--- SELECTED EXCERPT ---

Cats and other small animals and birds should generally only be expected to travel if there is no other option, for example because you are moving house or even moving abroad. Velvet paws need at least four weeks to get used to a new environment, so it makes no sense at all to take your cat with you on a two-week stay. It would have to stay in the hotel room or holiday flat for the entire holiday period, while you might want to lie on the beach or explore the surroundings.

Our tip: If you want to take your pets with you on holiday, choose a direct flight to avoid unnecessary loading stress. And in summer, opt for an early morning or late evening flight so that the pet is not already stressed on the journey to the airport. 

What are the alternatives?

If you do not want to or perhaps cannot expect your pet to travel by plane, choose a holiday destination that is accessible by car or train. Most dogs and cats are used to driving in everyday life. Make sure that your pet is adequately secured in the vehicle with a partition grille to the cargo area, a transport container or a leash.

On the train, small, harmless dogs and cats are sometimes even transported free of charge in transport boxes. Large dogs must be kept on a leash and wear a muzzle. In addition, a ticket is required for them in any case. Even with a ticket, dogs and cats are not entitled to a seat. They must be placed in front of your seat or sit or lie there during the journey.

Hotel for animals

If you are travelling by plane, train or car, you should not feed your pet for twelve hours beforehand. If food has to be given on the way, it should only be small portions. Unlike a flight, you can give your pet a sedative in consultation with the vet so that it sleeps through the journey.

If you do want to spend your holiday in faraway countries and leave your pet at home, you have several options for accommodating your pet. If you can't find family members or friends who can look after the dog, you can turn to a special boarding kennel or private foster home. Both are used to dealing with strange dogs or cats and the animals usually feel very comfortable in the company of their fellow species. Some boarding kennels offer daily walks as well as special care programmes such as agility. However, take a close look at the boarding or foster home beforehand and arrange a trial appointment. Ask for a certificate of competence and make sure that emergency care is taken care of. In most boarding kennels, a valid pet owner's liability insurance is a mandatory requirement for admission.

Another possibility are initiatives organised by animal welfare associations such as "If you take my pet, I'll take your pet". Pet owners take care of each other's animals. Information on this is available from your local animal welfare association or the German Animal Welfare Association.

Cats, small animals and birds can also stay in their homes. It is enough if someone comes by twice a day to look after them. Cats, for example, usually sleep 20 hours a day, so the care remains manageable. For dogs, however, this is not a solution. They need contact with people and are not satisfied with two walks a day and food once. Therefore, they should never be left alone at home.

--- DATA EXTRACT ---

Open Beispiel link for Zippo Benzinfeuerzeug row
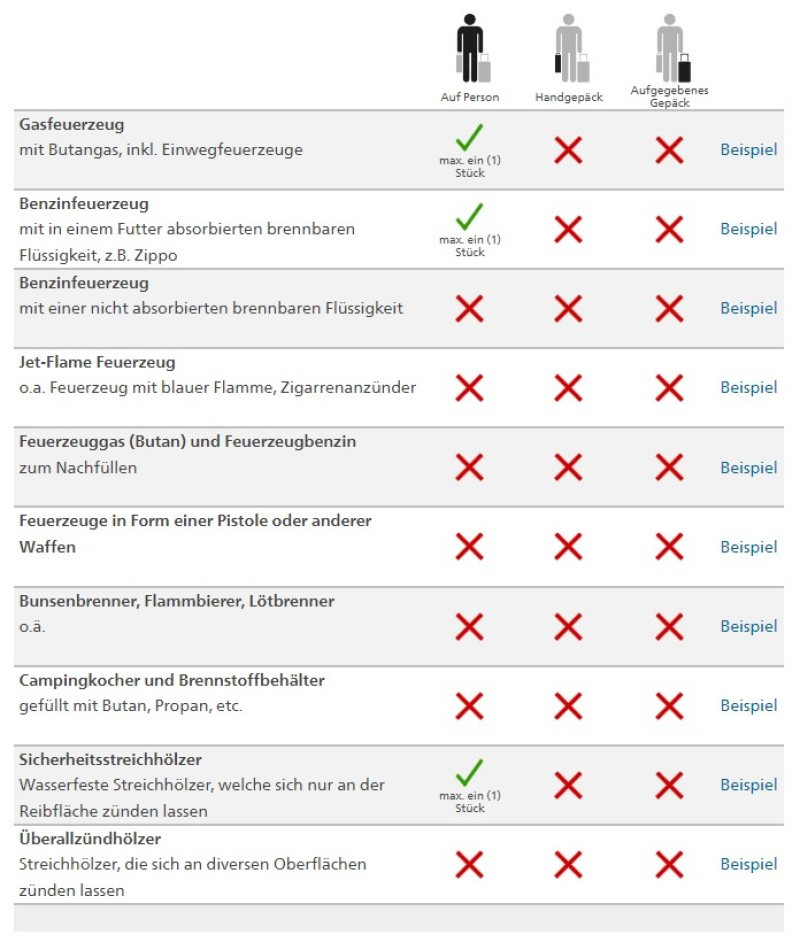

---

WHAT YOU NEED TO DO:
1. Answer these from the text on traveling with pets:
(a) How long do cats need to get used to a new environment?
(b) For how many hours before a trip should a pet not be fed?
(c) How many hours a day do cats usually sleep?
2. From the text on traveling with pets, extract everything from "If you do not" down to "or a leash.".
The listing isn't needed for anything here.

ANSWERS FOR THE TASKS:
1.
(a) At least four weeks.
(b) Twelve hours.
(c) 20 hours.

2.
If you do not want to or perhaps cannot expect your pet to travel by plane, choose a holiday destination that is accessible by car or train. Most dogs and cats are used to driving in everyday life. Make sure that your pet is adequately secured in the vehicle with a partition grille to the cargo area, a transport container or a leash.